For a variety of embedded, structural reasons, European retailers have been able to adapt faster to the demands of today’s omnichannel customer than their U.S. counterparts, according to a new report by JLL.
“Europe’s retail industry is ahead of the curve in adjusting to the challenges facing shopping centers around the globe,” says James Cook
, Americas Director of Retail Research at JLL
. “That’s not to say the U.S. isn’t innovating. We’re seeing lots of exciting growth happening here, as retailers are increasingly finding ways to embrace change.”
In fact, despite recent headlines highlighting major chain closings, Cook says many U.S. retailers are experiencing genuine growth—particularly discount department stores, specialty stores and online-to-store experiences. Top-tier shopping centers currently boast some of the lowest vacancy rates they’ve ever had. And about 5,500 new stores are expected to open in the U.S. in 2018 alone, according to JLL research
Five keys to success in Europe’s retail industry
With U.S. retailer and mall operators facing many new challenges and opportunities, keeping a close eye on what retailers in other markets are doing can pay dividends. Yet, as Cook points out, the U.S. is very much its own market with its specific cultural, economic and political factors which all need to be taken into account when making strategic decisions.
•Mix it up—with live, work, play shopping centers
The father of the shopping mall, Victor Gruen, never considered his vision complete, according to Cook’s recent podcast on the topic
. He envisioned a mall as a center of community, with people living in and around it, rather than as the shopping fortress it became in the U.S. Europe’s shopping centers, however, are much closer to his vision, with shops more often integrated in communities.
This mixed-use mentality is now taking off in the U.S. For example, when Lord and Taylor pulled out of a major town center in Michigan, Starwood Partners leased the space to Ford Motor Company
, which then renovated the store into a modern workplace for 1,800 employees—filling the vacant space while also bringing in new diners for the center’s restaurants. Similar mixed-use districts are popping up in cities around the country. “Today, Gruen would probably be pleased to see his vision is finally taking off in the U.S., with shopping centers becoming a vibrant part of the communities
around them,” says Cook.
•Invest in big picture, macroeconomic planning
Compared with the U.S., European policy makers have traditionally taken a more restrictive approach to retail development. This rigorous urban planning has acted as a safety net, restricting overdevelopment and relieving pressure on retailers to close when market winds shift.

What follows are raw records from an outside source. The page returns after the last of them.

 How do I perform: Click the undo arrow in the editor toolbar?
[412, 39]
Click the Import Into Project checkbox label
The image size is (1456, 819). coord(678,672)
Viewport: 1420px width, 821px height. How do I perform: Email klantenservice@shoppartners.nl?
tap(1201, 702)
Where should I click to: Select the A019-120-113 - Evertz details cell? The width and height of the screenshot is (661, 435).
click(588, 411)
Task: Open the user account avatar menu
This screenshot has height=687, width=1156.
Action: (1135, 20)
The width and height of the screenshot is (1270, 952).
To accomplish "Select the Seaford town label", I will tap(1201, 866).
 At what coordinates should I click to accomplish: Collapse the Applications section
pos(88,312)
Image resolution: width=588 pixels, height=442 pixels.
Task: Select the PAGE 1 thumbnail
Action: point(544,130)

“Before the last recession, we had a large amount of new retail properties built in the U.S., often as speculative construction,” says Cook. “In contrast, city planning in the UK doesn’t typically permit multiple competing shopping centers in areas that may not be able to support them all in the long run.” Stricter regulatory policy may not be the answer in the U.S., but lessons across Europe point to potential benefits of more conservative planning.
•Rethink the anchor store
Larger shopping centers in the U.S. often devote roughly half of their space to department stores. In Europe, department stores occupy about one third of space, with flourishing restaurants and grocery stores taking more anchor spots. This is a new, but growing trend in the U.S., too, from the Galleria in Houston, where Fig & Olive and Nobu will each soon occupy space in the former Saks Fifth Avenue
, to other creative reuse projects from virtual reality arenas to healthcare clinics.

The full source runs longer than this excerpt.